Computing system and method for applying precomputation of coalitions and accelerated sampling to determine the contribution of input variables on the output of a data science model via monte carlo estimation
Abstract
A computing platform is configured to (i) generate a set of variable coalitions by randomly sampling from a variable-dependent distribution of a input variables, (ii) identify a given input data record to be scored by a trained model object, (iii) generate a set of variable-independent synthetic samples (iv) execute the model object to output a score for each variable-independent synthetic sample, (v) for each respective input variable, (a) generate a variable-dependent set of synthetic samples, (b) execute the model object to output a set of scores for each variable-dependent synthetic sample, (c) evaluate a difference between the set of scores for each variable-dependent synthetic sample and the corresponding set of scores for each variable-independent synthetic sample, and (d) determine a set of iteration-specific contribution values for the respective input variable, and (vi) for each respective input variable, average the iteration-specific contribution values and thereby determine an aggregated contribution value.
Claims
exact text as granted — not AI-modifiedWe claim:
1 . A computing platform comprising:
at least one processor; non-transitory computer-readable medium; and program instructions stored on the non-transitory computer-readable medium that are executable by the at least one processor such that the computing platform is configured to:
train a model object for a data science model using a machine learning process, wherein the model object is trained to (i) receive an input data record comprising a set of input variables and (ii) output a score for the input data record;
obtain a set of historical data records;
generate a set of variable coalitions by randomly sampling from a distribution of the set of input variables, wherein the distribution is independent of any input variable;
identify a given input data record to be scored by the model object;
generate a set of synthetic samples that is independent of any input variable, the set of synthetic samples generated based on (i) the given input data record, (ii) the set of historical data records, and (iii) the set of variable coalitions;
execute the model object to output a respective score for each synthetic sample in the set of synthetic samples;
for each respective input variable of the model object:
insert the respective input variable from the input data record into each synthetic sample that does not already include the respective input variable, thereby generating a variable-dependent set of synthetic samples;
execute the model object to output a set of scores for each variable-dependent synthetic sample in the set of variable-dependent synthetic samples;
evaluate a difference between the set of scores for each variable-dependent synthetic sample in the set of variable-dependent synthetic samples and the corresponding set of scores for each synthetic sample in the set of synthetic samples; and
determine a set of iteration-specific contribution values for the respective input variable by applying a factor to the difference, the factor based on (i) a total number of input variables in the set of input variables and (ii) a size of the corresponding respective coalition in the set of variable coalitions; and
for each respective input variable of the model object, average the iteration-specific contribution values determined for each iteration and thereby determine an aggregated contribution value for the respective input variable.
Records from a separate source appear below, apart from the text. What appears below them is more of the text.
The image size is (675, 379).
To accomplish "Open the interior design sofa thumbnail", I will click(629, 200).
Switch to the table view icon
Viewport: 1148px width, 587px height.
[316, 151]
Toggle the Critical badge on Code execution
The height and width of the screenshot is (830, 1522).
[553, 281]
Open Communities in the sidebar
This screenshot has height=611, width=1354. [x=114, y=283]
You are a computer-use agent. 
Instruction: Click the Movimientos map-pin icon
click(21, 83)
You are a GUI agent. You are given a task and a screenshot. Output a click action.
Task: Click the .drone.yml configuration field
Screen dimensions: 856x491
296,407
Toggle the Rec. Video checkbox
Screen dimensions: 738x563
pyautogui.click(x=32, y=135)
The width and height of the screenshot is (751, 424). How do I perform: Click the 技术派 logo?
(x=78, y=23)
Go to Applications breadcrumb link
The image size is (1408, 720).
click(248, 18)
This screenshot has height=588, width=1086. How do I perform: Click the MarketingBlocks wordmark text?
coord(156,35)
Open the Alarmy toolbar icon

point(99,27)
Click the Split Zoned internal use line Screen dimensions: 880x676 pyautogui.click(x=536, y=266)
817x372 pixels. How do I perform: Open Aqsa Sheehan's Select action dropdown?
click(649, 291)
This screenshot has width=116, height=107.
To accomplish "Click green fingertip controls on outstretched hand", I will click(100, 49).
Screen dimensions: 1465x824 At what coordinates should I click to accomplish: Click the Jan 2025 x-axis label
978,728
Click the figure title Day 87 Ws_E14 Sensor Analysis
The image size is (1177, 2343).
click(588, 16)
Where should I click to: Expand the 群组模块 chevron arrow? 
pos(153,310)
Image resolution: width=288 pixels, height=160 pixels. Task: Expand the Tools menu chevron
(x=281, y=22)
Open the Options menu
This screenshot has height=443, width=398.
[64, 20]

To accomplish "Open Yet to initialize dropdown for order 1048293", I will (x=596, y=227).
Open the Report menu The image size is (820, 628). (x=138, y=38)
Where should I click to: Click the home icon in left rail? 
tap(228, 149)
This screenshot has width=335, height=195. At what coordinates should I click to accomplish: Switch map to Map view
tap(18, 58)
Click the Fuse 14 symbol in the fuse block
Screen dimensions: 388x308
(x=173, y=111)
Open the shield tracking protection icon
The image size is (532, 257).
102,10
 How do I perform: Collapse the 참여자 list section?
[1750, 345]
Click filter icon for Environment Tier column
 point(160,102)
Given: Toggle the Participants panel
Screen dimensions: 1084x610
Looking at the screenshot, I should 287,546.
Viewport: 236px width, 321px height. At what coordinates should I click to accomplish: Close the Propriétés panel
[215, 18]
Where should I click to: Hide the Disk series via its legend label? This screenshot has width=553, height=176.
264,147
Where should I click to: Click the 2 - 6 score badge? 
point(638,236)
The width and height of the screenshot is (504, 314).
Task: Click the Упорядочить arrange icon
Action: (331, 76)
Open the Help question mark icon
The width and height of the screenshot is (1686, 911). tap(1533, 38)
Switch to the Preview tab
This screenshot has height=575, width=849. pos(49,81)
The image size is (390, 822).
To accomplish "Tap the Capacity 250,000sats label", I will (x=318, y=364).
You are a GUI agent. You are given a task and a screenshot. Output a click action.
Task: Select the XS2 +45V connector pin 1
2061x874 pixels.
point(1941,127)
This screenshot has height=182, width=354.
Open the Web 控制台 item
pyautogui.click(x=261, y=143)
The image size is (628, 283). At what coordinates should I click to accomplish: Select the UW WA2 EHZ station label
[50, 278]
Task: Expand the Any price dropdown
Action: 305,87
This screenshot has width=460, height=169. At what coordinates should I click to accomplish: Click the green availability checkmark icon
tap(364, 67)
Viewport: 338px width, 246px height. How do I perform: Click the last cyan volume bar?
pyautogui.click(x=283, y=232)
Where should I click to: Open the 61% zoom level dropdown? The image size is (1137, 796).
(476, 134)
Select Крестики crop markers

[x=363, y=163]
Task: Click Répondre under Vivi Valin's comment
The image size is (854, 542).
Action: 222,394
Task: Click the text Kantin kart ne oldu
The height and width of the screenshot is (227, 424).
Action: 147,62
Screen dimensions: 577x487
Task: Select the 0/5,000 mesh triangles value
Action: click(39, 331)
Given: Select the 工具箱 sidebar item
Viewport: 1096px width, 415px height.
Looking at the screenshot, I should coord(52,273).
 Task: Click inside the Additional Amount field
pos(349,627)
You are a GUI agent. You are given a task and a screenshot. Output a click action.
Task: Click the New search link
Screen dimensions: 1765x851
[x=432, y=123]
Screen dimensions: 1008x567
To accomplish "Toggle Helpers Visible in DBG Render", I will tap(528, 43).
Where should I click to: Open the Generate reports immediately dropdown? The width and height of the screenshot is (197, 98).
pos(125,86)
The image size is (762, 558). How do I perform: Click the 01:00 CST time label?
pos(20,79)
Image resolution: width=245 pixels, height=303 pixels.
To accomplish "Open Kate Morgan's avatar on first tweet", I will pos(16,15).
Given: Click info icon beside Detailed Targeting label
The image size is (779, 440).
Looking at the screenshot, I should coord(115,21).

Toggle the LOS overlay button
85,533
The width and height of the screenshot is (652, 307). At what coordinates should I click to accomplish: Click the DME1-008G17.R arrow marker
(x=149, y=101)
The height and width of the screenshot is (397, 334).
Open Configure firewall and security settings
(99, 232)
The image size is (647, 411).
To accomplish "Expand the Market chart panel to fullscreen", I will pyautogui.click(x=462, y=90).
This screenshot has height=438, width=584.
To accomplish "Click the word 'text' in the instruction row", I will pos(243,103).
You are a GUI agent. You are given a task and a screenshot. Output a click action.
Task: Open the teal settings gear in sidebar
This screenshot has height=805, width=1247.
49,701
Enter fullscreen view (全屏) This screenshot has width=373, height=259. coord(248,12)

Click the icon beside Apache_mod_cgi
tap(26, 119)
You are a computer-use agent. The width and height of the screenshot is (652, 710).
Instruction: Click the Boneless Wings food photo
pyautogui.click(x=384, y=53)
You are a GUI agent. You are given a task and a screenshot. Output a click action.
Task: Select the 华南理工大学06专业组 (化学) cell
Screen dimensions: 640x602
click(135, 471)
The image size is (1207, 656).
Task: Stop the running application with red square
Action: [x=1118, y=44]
2 . The computing platform of claim 1 , wherein the program instructions that are executable by the at least one processor such that the computing platform is configured to generate a set of variable coalitions comprise program instructions that are executable by the at least one processor such that the computing platform is configured to:
generate a matrix of variable coalitions, where each row in the matrix is a vector of 1's and 0's that represent, for a corresponding coalition in the set of variable coalitions, a respective presence or absence of a given input variable in the variable coalition.
3 . The computing platform of claim 2 , wherein the program instructions that are executable by the at least one processor such that the computing platform is configured to generate the matrix of variable coalitions comprise program instructions that are executable by the at least one processor such that the computing platform is configured to:
for each variable coalition in the set of variable coalitions:
randomly generate a number of input variables in the variable coalition; and
insert, into the corresponding row of the matrix of variable coalitions that corresponds to the variable coalition, the number of 1's into randomly selected columns of the corresponding row, leaving all other columns 0.
4 . The computing platform of claim 2 , further comprising program instructions that are executable by the at least one processor such that the computing platform is configured to:
store the matrix of variable coalitions for reuse by the computing platform.
5 . The computing platform of claim 2 , further comprising program instructions that are executable by the at least one processor such that the computing platform is configured to:
generate a matrix of partial synthetic samples that exclude a portion of each synthetic sample from the corresponding coalition, wherein the matrix of partial synthetic samples includes (i) a 0 where each row in the matrix of variable coalitions includes a 1 and (ii) a corresponding variable from the set of historical data records where each row in the matrix of variable coalitions includes a 0.
6 . The computing platform of claim 2 , wherein the program instructions that are executable by the at least one processor such that the computing platform is configured to generate the set of synthetic samples that is independent of any input variable comprise program instructions that are executable by the at least one processor such that the computing platform is configured to:
generate a matrix of variable-independent synthetic samples, where each row in the matrix of variable-independent synthetic samples corresponds to a respective variable-independent synthetic sample and includes (i) a corresponding variable from the given input data record where each row in the matrix of variable coalitions includes a 1 and (ii) a corresponding variable from the set of historical data records where each row in the matrix of variable coalitions includes a 0.
7 . The computing platform of claim 1 , wherein the set of input variables includes one thousand or more input variables.
8 . The computing platform of claim 7 , wherein the set of historical data records includes one million or more historical data records.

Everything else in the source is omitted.